WHEREAS, pursuant to the Company’s Amended and Restated 2000 Stock Incentive Plan (the “Plan”), the Committee of the Board of Directors of the Company administering the Plan (the “Committee”) has approved the grant to Optionee of options to purchase shares of the Company’s common stock, (the “Common Stock”), on the terms and conditions set forth herein.

NOW, THEREFORE, in consideration of the foregoing recital, the mutual covenants contained herein, and for other good and valuable consideration, the receipt and sufficiency of which are hereby acknowledged, the parties hereby agree as follows:

1. Grant of Options.

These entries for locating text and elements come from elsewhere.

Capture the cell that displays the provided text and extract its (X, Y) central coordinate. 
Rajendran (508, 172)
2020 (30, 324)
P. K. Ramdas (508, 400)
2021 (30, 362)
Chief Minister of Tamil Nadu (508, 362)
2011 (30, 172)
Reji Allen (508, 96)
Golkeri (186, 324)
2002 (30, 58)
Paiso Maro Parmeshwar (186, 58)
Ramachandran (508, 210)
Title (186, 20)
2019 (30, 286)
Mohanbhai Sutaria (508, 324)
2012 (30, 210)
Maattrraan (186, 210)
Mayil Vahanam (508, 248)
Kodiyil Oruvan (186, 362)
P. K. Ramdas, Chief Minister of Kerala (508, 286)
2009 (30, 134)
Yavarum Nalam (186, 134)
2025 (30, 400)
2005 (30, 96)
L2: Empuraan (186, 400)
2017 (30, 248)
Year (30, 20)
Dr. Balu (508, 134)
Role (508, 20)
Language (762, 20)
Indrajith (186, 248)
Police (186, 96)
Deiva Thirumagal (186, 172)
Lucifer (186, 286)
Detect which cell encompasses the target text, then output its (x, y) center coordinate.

The Company hereby grants to Optionee, and Optionee hereby accepts, as of the Date of Grant (defined below), options to purchase the number of shares of Common Stock indicated below (the “Option Shares”) at the exercise price per share indicated below, which options shall expire at 5:00 p.m. (California time) on the expiration date indicated below and shall be subject to all of the terms and conditions set forth in this Agreement (the “Options”) and otherwise subject to the Plan.


Date of Grant:

  Month X, XXXX

Number of Shares Purchasable:


Exercise Price per Share:


Vesting Commencement Date:

  Month X, XXXX

Expiration Date:

  Month X, XXXX

The Options granted hereunder are Incentive Stock Options within the meaning of, and to the extent permitted by, the Internal Revenue Code of 1986, as amended to date. The Options shall vest and become exercisable pursuant to the terms and conditions set forth in paragraph 2 of this Agreement; however, to the extent that, at any time, certain of the Options are not permitted to be Incentive Stock Options, the Options permitted to be Incentive Stock Options shall always vest before the Options deemed to be Nonstatutory Stock Options shall vest.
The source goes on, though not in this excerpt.